Alemania: Arte y Evangelio

Feb 7, 2014

Christian Kewitsch, focolarino, director de orquesta en una escuela de Hamburgo. La elección de Dios vivida en la vida profesional y en el arte como camino privilegiado para testimoniar y transmitir los valores evangélicos.

“Desde el momento en que sentí el llamado de donarme a Dios en el Focolar, me parecía que el mundo del arte y muchos años de estudio de la música, no tenían ya lugar en mi vida.  Paradójicamente, sin embargo, varios encuentros y relaciones que iba construyendo me empujaban a escuchar mi faceta artística y seguir sus estímulos. Siempre sentí mucha confianza hacia mis amigos del Focolar, que no trataron de darme respuestas sino que trataron más bien de estar cerca mío, compartiendo mis preguntas. Mientras tanto, desempeñaba otros trabajos, pero me parecía que todo ese mundo artístico fuese para mí como un tren que ya se había ido y al que no me había subido.

Descubrí, también, que lo que Dios nos da no corresponde nunca exactamente a lo que pensamos nosotros. Por ejemplo, había buscado trabajo en el campo de la música en los barrios más difíciles de mi ciudad, entre los inmigrantes y los más pobres, poniéndome a su disposición. Pero en muchos años de búsqueda intensa nunca surgió  nada. En cambio, fue una colega la que me hizo descubrir que en el liceo en el que estoy trabajando ahora, se me ofrecía un desafío completamente distinto pero igualmente atractivo: jóvenes llenos de riqueza material, pero a menudo en la pobreza espiritual, saciados de todo pero con una profunda insatisfacción.

Es así que ahora, desde hace dos años y medio, trabajo en el liceo humanístico Christianeum ad Hamburgo, una escuela que tiene una vasta actividad musical con coros, “brass band” (orquesta de vientos) y orquestas que involucran a centenares de muchachos.
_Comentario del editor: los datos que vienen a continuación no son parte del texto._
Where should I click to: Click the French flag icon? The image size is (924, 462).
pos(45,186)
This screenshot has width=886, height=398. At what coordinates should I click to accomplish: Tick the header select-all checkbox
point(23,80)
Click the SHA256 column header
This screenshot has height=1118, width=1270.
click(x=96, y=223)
Dirijo las dos orquestas sinfónicas de la escuela, la de los chicos que tienen entre 10 y 12 años (actualmente con 65 integrantes) y la de los jóvenes que tienen desde 13 a 18 años (52 integrantes)

Este trabajo exige sobre todo la capacidad de construir relacionescon los muchachos, pero también con sus padres y con los colegas. Muchas veces significa aprender a perdonar (a mí mismo y a los otros), recomenzar constantemente, creyendo en los otros a pesar de las desilusiones. Significa comprometerse desinteresadamente, prestando atención a cada persona individualmente y no sólo al grupo en general. Y todo esto desde la base  de una constante  búsqueda de mayor competencia profesional, tratando de involucrar lo más posible a los colegas. De hecho, somos tres los colegas que nos ocupamos de la orquesta. Antes de decidir algo, escuchándonos con atención, tratamos de comprender qué piensa cada uno. Así, experimento la reciprocidad del amor con los chicos y con los adultos. Me sorprendí cuando me hicieron notar que en las actividades musicales de la escuela “siempre sopla un espíritu bueno que crea una atmósfera de colegialidad amistosa, que involucra a todos”

Advierto que mi vida se unifica si soy coherente y permanezco en mi elección de vida. Siento la misma frescura y novedad del primer momento en que comencé a vivir el Evangelio convencido, en aquella época como hoy, de que sólo así, junto con muchos otros, se puede cambiar el mundo″.